Philosophy Associate in Arts Degree


The Philosophy Associate in Arts Degree includes the development of critical thinking and writing skills; the investigation of conceptual problems encountered in the course of reflecting about experience; the assessment of assumptions underlying other sciences and arts; and the exploration of intellectual and cultural history from a broad perspective. Majoring or minoring in philosophy is an excellent way of preparing for law school and other careers that involve facility in reasoning, analysis and information processing. This degree requires a total of 18 units in addition to other graduation requirements.
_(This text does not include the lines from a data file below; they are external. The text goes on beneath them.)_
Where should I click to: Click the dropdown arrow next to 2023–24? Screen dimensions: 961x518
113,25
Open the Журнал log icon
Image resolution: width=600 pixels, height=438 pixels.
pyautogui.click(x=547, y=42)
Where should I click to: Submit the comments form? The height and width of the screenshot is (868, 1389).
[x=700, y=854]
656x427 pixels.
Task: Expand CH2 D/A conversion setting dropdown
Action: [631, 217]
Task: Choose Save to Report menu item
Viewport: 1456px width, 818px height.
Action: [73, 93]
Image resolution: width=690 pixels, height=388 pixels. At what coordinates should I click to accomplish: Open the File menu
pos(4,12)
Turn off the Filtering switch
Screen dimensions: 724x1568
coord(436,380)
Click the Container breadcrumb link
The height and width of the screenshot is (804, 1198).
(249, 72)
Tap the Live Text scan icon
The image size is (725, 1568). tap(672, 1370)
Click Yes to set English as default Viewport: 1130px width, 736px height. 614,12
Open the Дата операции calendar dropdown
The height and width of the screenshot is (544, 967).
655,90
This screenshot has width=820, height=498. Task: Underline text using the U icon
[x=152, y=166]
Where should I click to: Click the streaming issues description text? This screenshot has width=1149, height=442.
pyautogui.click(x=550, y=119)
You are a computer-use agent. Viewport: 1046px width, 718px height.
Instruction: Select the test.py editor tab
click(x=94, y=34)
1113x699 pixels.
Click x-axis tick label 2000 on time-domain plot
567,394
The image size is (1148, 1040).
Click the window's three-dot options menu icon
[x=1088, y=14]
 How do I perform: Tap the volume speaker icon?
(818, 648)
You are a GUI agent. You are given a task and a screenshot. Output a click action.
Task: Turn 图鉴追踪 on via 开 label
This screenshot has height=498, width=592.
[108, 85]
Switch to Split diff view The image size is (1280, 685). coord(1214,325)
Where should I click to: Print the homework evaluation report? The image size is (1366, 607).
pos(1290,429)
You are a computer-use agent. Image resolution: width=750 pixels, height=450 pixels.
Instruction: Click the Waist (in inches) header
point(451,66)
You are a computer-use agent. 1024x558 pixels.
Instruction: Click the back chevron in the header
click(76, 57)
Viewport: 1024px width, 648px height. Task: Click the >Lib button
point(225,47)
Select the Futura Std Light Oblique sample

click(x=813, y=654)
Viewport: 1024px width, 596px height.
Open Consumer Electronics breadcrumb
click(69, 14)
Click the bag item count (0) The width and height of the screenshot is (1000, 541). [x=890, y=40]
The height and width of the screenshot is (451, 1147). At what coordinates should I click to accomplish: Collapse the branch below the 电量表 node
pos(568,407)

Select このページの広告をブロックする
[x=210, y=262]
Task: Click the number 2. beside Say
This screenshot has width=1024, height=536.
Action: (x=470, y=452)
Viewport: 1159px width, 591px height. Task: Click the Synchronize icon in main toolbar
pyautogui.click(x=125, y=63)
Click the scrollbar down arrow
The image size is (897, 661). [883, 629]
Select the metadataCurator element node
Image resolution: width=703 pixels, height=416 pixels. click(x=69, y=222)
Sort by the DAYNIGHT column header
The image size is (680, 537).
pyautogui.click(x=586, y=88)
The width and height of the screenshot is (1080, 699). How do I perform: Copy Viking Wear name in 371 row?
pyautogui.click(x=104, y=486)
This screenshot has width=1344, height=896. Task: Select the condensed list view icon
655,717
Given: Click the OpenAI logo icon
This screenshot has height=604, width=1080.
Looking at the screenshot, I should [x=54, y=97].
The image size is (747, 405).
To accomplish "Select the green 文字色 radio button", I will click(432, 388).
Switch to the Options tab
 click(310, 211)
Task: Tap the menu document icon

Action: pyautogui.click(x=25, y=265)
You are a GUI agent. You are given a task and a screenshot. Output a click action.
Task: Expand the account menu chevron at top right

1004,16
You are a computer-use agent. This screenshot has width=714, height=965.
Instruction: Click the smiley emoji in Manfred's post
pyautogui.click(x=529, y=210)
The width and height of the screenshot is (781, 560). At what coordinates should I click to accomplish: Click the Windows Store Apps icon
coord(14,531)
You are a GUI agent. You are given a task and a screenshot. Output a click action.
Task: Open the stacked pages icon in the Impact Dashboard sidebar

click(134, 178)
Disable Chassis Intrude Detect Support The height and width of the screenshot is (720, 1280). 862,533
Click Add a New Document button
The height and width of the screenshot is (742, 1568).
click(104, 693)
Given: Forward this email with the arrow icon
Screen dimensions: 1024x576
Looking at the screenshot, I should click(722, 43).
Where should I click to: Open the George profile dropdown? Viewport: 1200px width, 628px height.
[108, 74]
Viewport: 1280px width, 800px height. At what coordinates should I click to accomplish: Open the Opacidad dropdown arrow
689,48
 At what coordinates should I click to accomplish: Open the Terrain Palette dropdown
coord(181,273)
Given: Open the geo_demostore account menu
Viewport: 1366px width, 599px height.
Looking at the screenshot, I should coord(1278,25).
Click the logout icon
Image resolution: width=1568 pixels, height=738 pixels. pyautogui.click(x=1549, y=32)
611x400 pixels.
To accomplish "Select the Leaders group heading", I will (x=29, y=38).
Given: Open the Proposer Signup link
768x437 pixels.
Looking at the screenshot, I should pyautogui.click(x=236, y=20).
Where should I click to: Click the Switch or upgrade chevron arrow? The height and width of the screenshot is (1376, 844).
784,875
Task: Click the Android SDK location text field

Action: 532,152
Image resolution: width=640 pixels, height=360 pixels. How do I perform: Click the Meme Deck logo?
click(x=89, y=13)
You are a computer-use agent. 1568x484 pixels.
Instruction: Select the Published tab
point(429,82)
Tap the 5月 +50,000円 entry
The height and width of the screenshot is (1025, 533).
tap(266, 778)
Required Courses (12 units):
PHIL 100 F Introduction to Philosophy3
or PHIL 100HF Honors Introduction to Philosophy
PHIL 160 FIntroduction to Ethics3
PHIL 170 FLogic and Critical Thinking3
or PHIL 172 F Critical Thinking and Writing
PHIL 201 F History of Philosophy: Ancient and Medieval3
or PHIL 202 F History of Philosophy: Modern and Contemporary
Restricted Electives (6 units):6
Western Civilizations to 1550 (formerly Western Civilization I)3
Honors Western Civilizations to 1550 (formerly Western Civilization II)
Western Civilizations Since 1550 (formerly Western Civilization II)3
Honors Western Civilizations Since 1550 (formerly Honors Western Civilization II)
Introduction to Religious Studies3
World Religions3
Honors World Religions
Social and Political Philosophy3
Women's Issues in Philosophy3
Introduction to Christianity3
Introduction to Judaism3
The Holocaust (formerly PHIL 198AF)3
The American Religious Experience3
The Religion of Islam3
Introduction to Asian Religions3
Philosophy Independent Study1
Total Units18

Outcome 1: Identify and explain major philosophical terms and concepts by being able to employ terminology used in philosophical arguments in order to understand the enduring questions in philosophy.

Outcome 2: Compare and contrast the principles of at least two of the following ethical approaches: Utilitarianism, Kantian ethics, Natural law, Virtue ethics, Feminist ethics. In doing so, the context of works and movements to the various author\s' philosophies should be articulated.

Outcome 3: Evaluate patterns of deductive and inductive reasoning through summary and analysis of complex arguments while relating them to their own experience.

Outcome 4: Compare and contrast the epistemological and metaphysical systems of Plato, Aristotle, and at least one medieval philosopher in order to demonstrate competency in relating a philosopher's ideas to the history of philosophy.

Outcome 5: Compare and contrast the epistemological systems of Rationalism, Empiricism, Kantianism, and at least one nineteenth century and one contemporary philosopher while making connections between a philosopher's views and the influence of culture on these views. In addition students should be able to articulate open-mindedness with regard to divergent and conflicting theories.